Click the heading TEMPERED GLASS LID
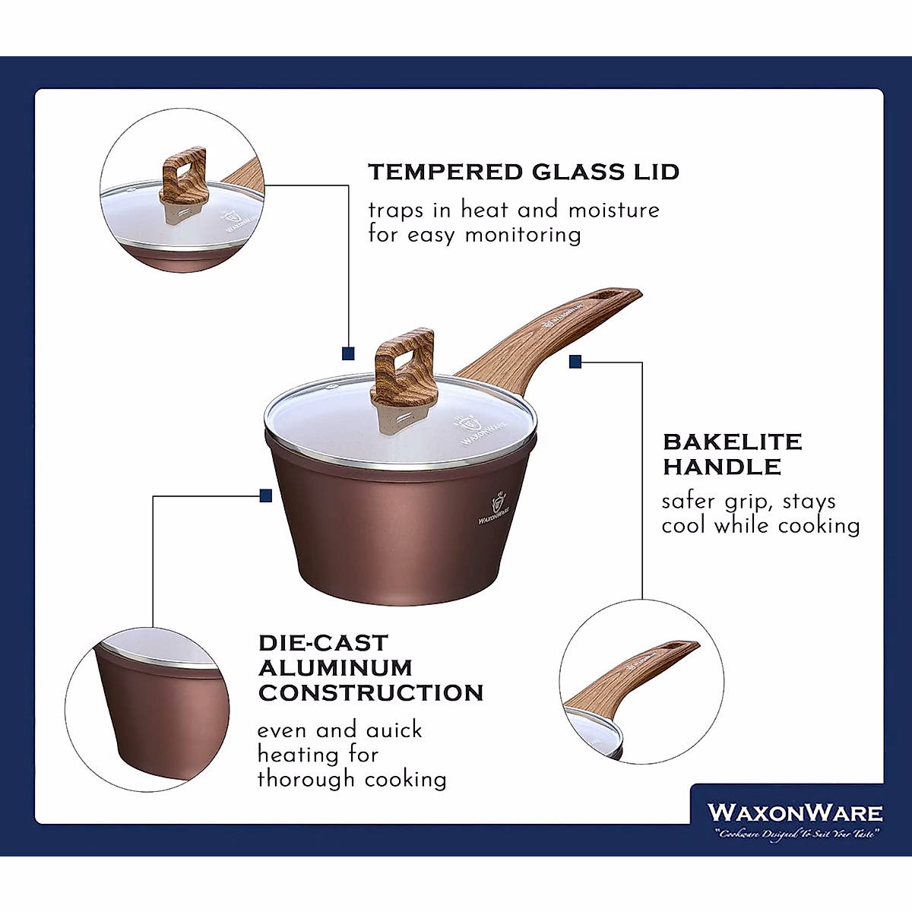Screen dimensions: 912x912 pos(524,172)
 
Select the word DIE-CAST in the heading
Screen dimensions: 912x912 pos(323,643)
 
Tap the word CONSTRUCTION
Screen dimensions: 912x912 pos(371,693)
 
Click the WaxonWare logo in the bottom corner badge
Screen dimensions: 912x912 pos(794,812)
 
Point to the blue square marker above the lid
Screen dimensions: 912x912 pos(348,353)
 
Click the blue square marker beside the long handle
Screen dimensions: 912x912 pos(575,363)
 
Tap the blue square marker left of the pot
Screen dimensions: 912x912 pos(265,496)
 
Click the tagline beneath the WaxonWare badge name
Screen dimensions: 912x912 pos(795,834)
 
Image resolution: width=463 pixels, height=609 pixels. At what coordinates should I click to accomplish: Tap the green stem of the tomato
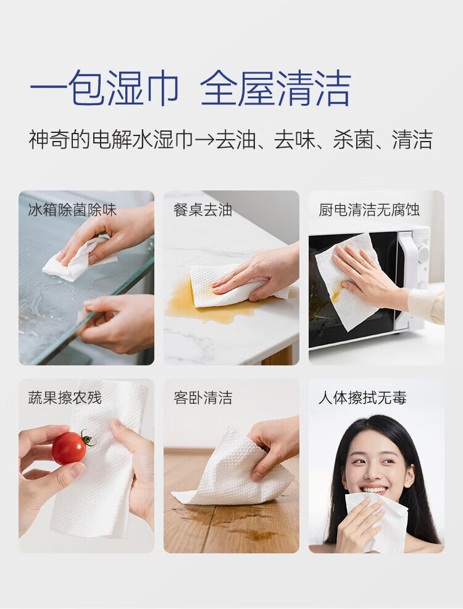pyautogui.click(x=88, y=438)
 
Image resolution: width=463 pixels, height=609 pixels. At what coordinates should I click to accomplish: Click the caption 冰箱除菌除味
pyautogui.click(x=72, y=210)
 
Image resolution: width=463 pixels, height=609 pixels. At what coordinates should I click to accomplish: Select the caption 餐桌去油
pyautogui.click(x=203, y=210)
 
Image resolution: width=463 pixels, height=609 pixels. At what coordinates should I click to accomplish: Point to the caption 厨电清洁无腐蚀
pyautogui.click(x=370, y=210)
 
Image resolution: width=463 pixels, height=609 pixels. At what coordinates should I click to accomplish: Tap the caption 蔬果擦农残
pyautogui.click(x=65, y=398)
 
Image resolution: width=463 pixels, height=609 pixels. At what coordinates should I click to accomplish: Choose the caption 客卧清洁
pyautogui.click(x=203, y=398)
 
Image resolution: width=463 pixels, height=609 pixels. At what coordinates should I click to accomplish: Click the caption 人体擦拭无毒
pyautogui.click(x=362, y=398)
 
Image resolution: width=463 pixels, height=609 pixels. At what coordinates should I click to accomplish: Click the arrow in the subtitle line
pyautogui.click(x=204, y=140)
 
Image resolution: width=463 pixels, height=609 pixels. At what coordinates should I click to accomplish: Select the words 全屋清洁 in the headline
pyautogui.click(x=276, y=88)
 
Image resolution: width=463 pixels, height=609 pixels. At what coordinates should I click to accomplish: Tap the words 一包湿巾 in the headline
pyautogui.click(x=104, y=88)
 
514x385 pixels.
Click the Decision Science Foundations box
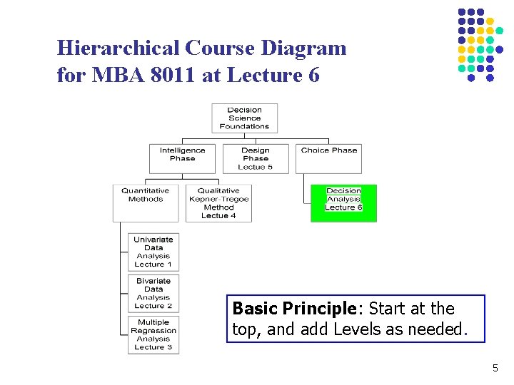click(x=244, y=118)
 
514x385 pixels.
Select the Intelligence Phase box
click(x=182, y=158)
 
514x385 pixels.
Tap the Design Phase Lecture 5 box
click(x=256, y=158)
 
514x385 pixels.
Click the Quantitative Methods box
click(x=146, y=202)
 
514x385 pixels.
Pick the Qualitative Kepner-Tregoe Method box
click(x=218, y=202)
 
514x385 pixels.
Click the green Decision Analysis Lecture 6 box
click(x=343, y=202)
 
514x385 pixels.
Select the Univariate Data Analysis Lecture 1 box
click(x=153, y=252)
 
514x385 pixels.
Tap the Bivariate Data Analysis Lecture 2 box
click(x=153, y=293)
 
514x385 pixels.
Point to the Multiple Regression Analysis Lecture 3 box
click(x=153, y=334)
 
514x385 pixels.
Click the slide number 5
click(x=495, y=369)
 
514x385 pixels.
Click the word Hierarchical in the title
click(x=118, y=48)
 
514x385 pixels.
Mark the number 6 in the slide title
click(x=313, y=74)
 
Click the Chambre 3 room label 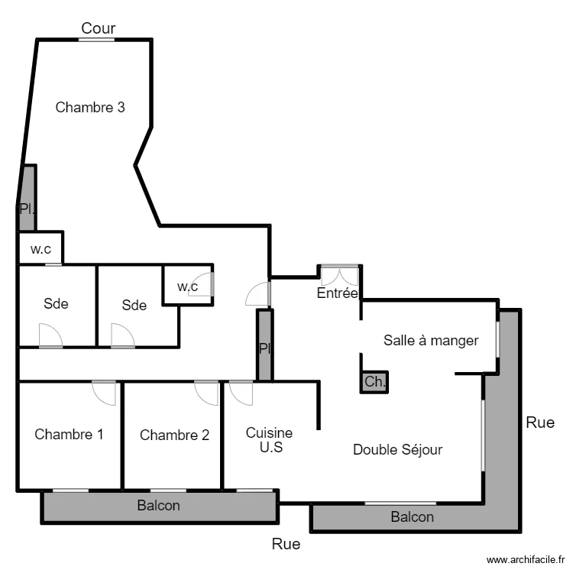tap(90, 108)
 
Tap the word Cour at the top tap(99, 28)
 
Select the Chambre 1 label tap(69, 435)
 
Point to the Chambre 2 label tap(174, 435)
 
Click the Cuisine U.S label tap(269, 440)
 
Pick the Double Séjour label tap(397, 450)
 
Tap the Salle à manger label tap(431, 340)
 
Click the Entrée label tap(337, 293)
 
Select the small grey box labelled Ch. tap(374, 382)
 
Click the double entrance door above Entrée tap(339, 274)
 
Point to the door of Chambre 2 tap(207, 392)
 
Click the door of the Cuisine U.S tap(241, 392)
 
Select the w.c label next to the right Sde tap(187, 286)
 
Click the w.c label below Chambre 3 tap(40, 248)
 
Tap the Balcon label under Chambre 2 tap(159, 506)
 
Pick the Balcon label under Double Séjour tap(413, 517)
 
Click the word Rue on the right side tap(540, 422)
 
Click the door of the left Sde tap(50, 335)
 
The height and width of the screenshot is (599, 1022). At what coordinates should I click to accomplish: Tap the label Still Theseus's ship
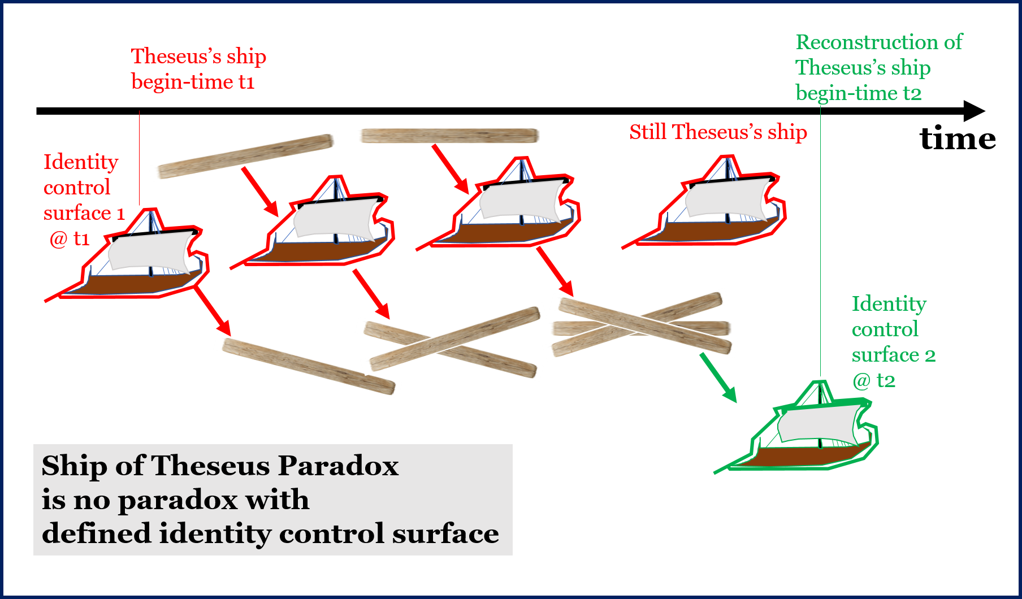pyautogui.click(x=718, y=132)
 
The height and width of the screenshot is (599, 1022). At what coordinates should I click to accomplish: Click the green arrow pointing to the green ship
pyautogui.click(x=718, y=378)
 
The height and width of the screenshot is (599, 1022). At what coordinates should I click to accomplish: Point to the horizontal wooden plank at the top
pyautogui.click(x=448, y=136)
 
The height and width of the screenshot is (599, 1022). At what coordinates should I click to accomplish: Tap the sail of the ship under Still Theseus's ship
pyautogui.click(x=726, y=199)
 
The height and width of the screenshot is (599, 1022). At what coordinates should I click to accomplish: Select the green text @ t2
pyautogui.click(x=874, y=381)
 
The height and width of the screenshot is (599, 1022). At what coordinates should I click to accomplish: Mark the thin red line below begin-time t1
pyautogui.click(x=140, y=158)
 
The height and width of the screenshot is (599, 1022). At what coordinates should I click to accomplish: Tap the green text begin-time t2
pyautogui.click(x=858, y=93)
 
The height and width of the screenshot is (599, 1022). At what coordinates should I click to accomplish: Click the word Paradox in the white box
pyautogui.click(x=337, y=466)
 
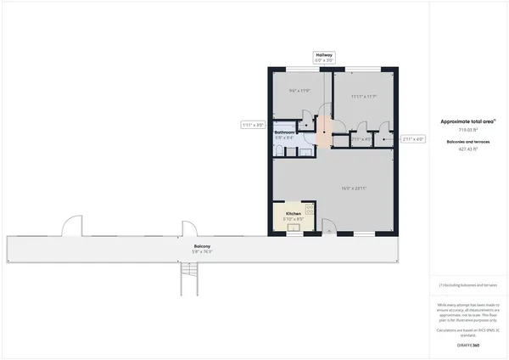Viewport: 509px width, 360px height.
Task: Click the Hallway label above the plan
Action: point(323,54)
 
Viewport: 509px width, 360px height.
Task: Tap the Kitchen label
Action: point(293,214)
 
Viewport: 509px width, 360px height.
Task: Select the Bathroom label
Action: point(284,133)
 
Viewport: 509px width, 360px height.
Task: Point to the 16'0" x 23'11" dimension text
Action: point(354,188)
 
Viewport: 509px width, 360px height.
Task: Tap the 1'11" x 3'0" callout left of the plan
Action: point(253,125)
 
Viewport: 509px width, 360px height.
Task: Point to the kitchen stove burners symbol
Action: point(309,208)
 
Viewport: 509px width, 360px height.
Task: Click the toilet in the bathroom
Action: point(280,149)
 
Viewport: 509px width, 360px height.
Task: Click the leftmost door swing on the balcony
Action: point(70,227)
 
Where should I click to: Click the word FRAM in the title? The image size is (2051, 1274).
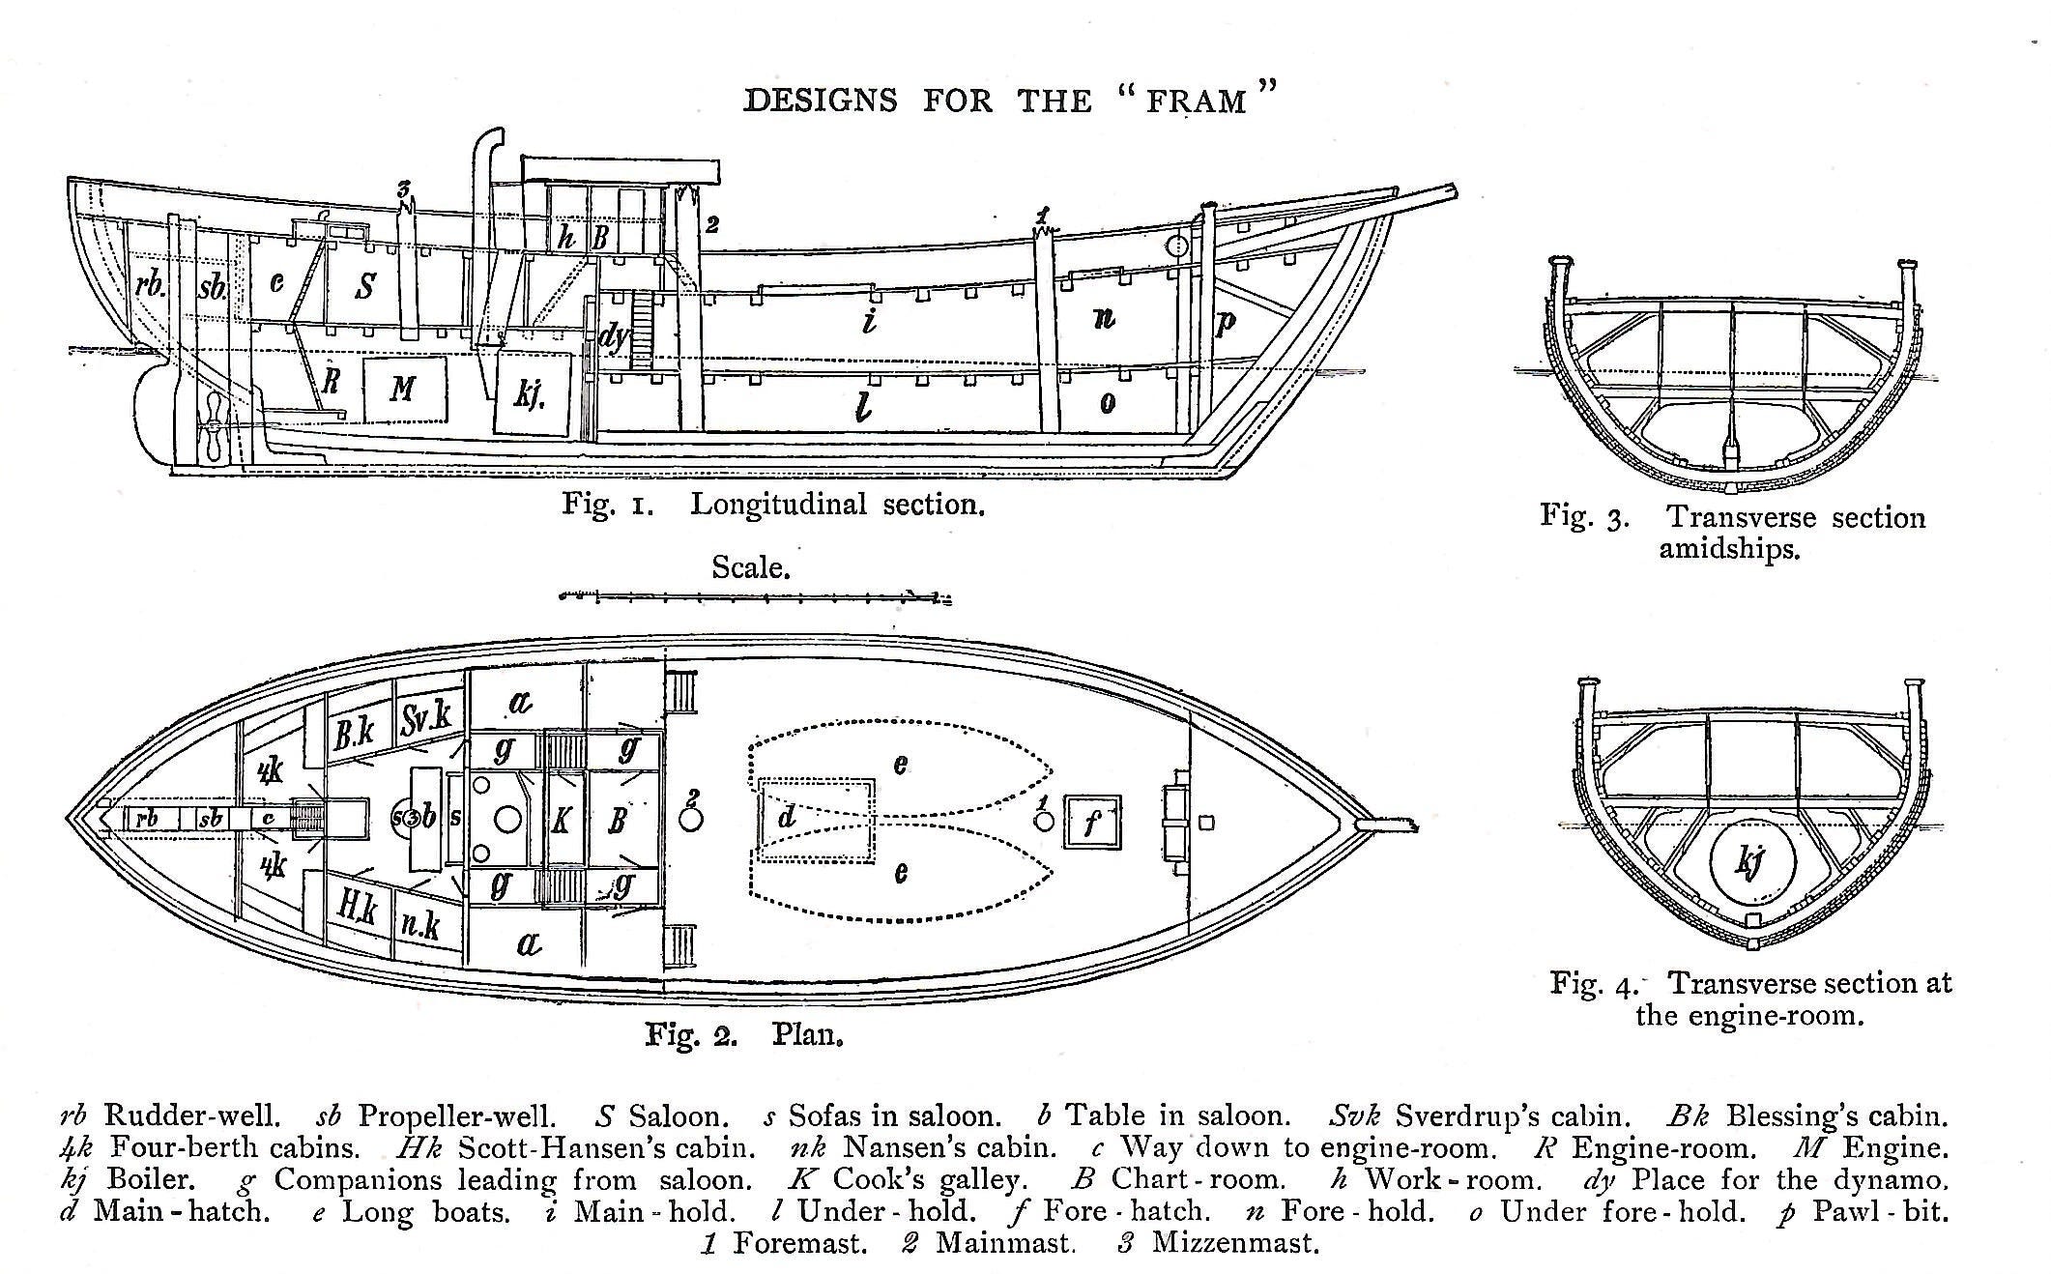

Task prompt: Can you return the items verbatim, from the first line through the line containing "Screen dimensions: 912x912 pos(265,496)", including that line, with the pictures left out?

Response:
Click the heading TEMPERED GLASS LID
Screen dimensions: 912x912 pos(524,172)
 
Select the word DIE-CAST in the heading
Screen dimensions: 912x912 pos(323,643)
 
Tap the word CONSTRUCTION
Screen dimensions: 912x912 pos(371,693)
 
Click the WaxonWare logo in the bottom corner badge
Screen dimensions: 912x912 pos(794,812)
 
Point to the blue square marker above the lid
Screen dimensions: 912x912 pos(348,353)
 
Click the blue square marker beside the long handle
Screen dimensions: 912x912 pos(575,363)
 
Tap the blue square marker left of the pot
Screen dimensions: 912x912 pos(265,496)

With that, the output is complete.